- [Reading passage]
— START —

What Makes You “Tick”:
  1. What would anyone be surprised to learn about you? That I enjoy my down time, and I can actually be quiet and not talkative. I like to play the piano, needlepoint, read, cook and bake. I love to just have time to create. I also am obsessed with classic 60's TV, and pretty much know the lines to every single Leave it to Beaver TV episode.
  2. What was your very first job? My first job, was working at the Farmington Public Library in Farmington, Michigan. I was fired for reading the books instead of shelving them.
  3. What is your greatest personal accomplishment (if different from your professional one)? I think my greatest personal accomplishment after marrying Mark and having my two children, was moving to Columbus knowing only my husband and in laws, and making a wonderful life here in Central Ohio, with so many wonderful friends and law pals.
  4. Describe one of your most cherished memories. Right before my mom died, I took her to the Ohio Theatre to see the singer Debbie Reynolds. We went out to dinner and to the concert, and simply had a wonderful time. My mom was the greatest. The other memory was taking my Dad to an opening reception at my law school before I started. He was so thrilled to be there with me. He seemed exceptionally proud of me that evening.
  5. What contributions do you make to help others? Number one, I have a few young lawyers I mentor, and advise...love the young lawyer population. I also run the EAGLE committee of the Columbus Bar Association - Extraordinary Attorneys Got Legal Expertise, an activity committee for the experienced lawyer population of the Columbus Bar Association. I also coach moot court teams and serve as a practice judge.

    I also sing in our church choir, and I hope I enhance the quality of our worship every Sunday. And, I simply make myself available to my family and friends. I think Mother Teresa said to do little things with great love. I hope I do that every day.
  6. What inspires you to go beyond your legal career to help others? I think my inspiration comes from my husband and my parents, to reach out, to lend a hand, to make a difference. They have always done that for me, and I want to do that for others.
  7. What would you like your gravestone to say about you? Grateful daughter, wife, mother and friend, and that I am a Michigan State Spartan and that I wore too much green and ate too much candy...heheh. Not sure we can afford that big of a tomb stone.

— END —

- [Source data]
— START —

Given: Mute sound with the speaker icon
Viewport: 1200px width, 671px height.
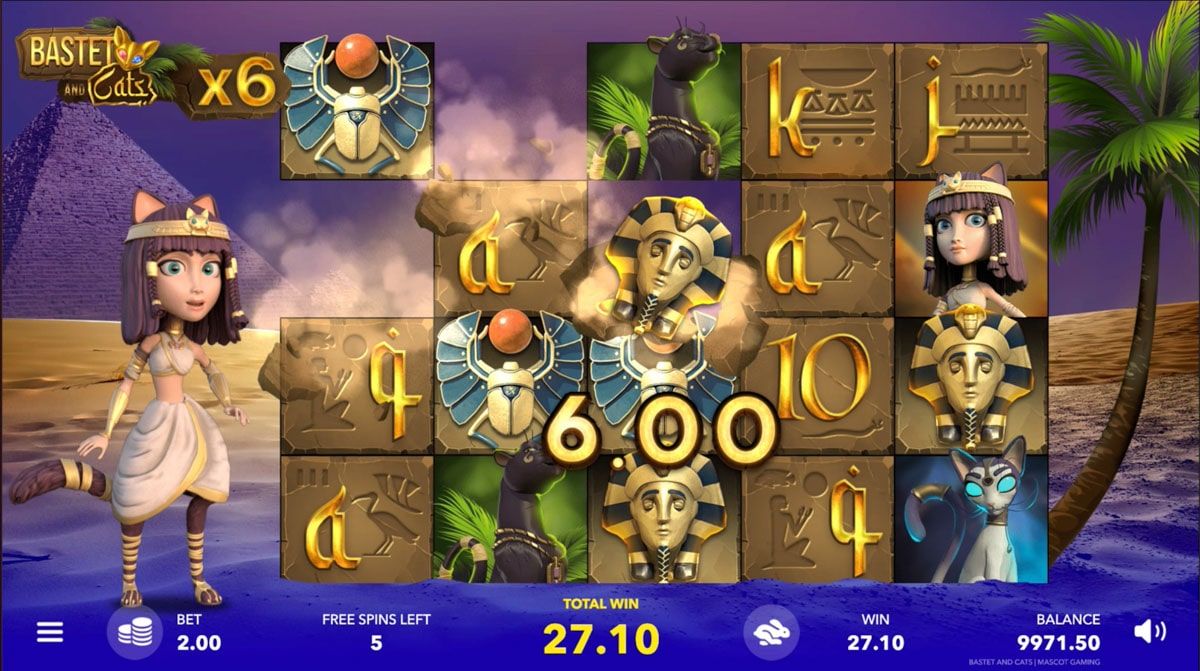Looking at the screenshot, I should click(x=1150, y=631).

— END —

- [Exercises to complete]
1) In the profile, why was the writer fired from the first job?
2) Turn the paragraph of the profile that opens "I also sing in our church choir" into a short bulleted list that keeps its main facts.
3) Reproduce everything in the profile from "3. What is your" down to "me that evening." word for word.

- [Responses in order]
1) For reading the books instead of shelving them.

2)
- Sings in the church choir and hopes to enhance the quality of worship every Sunday.
- Makes time for family and friends.
- Recalls Mother Teresa's advice to do little things with great love, and hopes to do that every day.

3)
3. What is your greatest personal accomplishment (if different from your professional one)? I think my greatest personal accomplishment after marrying Mark and having my two children, was moving to Columbus knowing only my husband and in laws, and making a wonderful life here in Central Ohio, with so many wonderful friends and law pals.
  4. Describe one of your most cherished memories. Right before my mom died, I took her to the Ohio Theatre to see the singer Debbie Reynolds. We went out to dinner and to the concert, and simply had a wonderful time. My mom was the greatest. The other memory was taking my Dad to an opening reception at my law school before I started. He was so thrilled to be there with me. He seemed exceptionally proud of me that evening.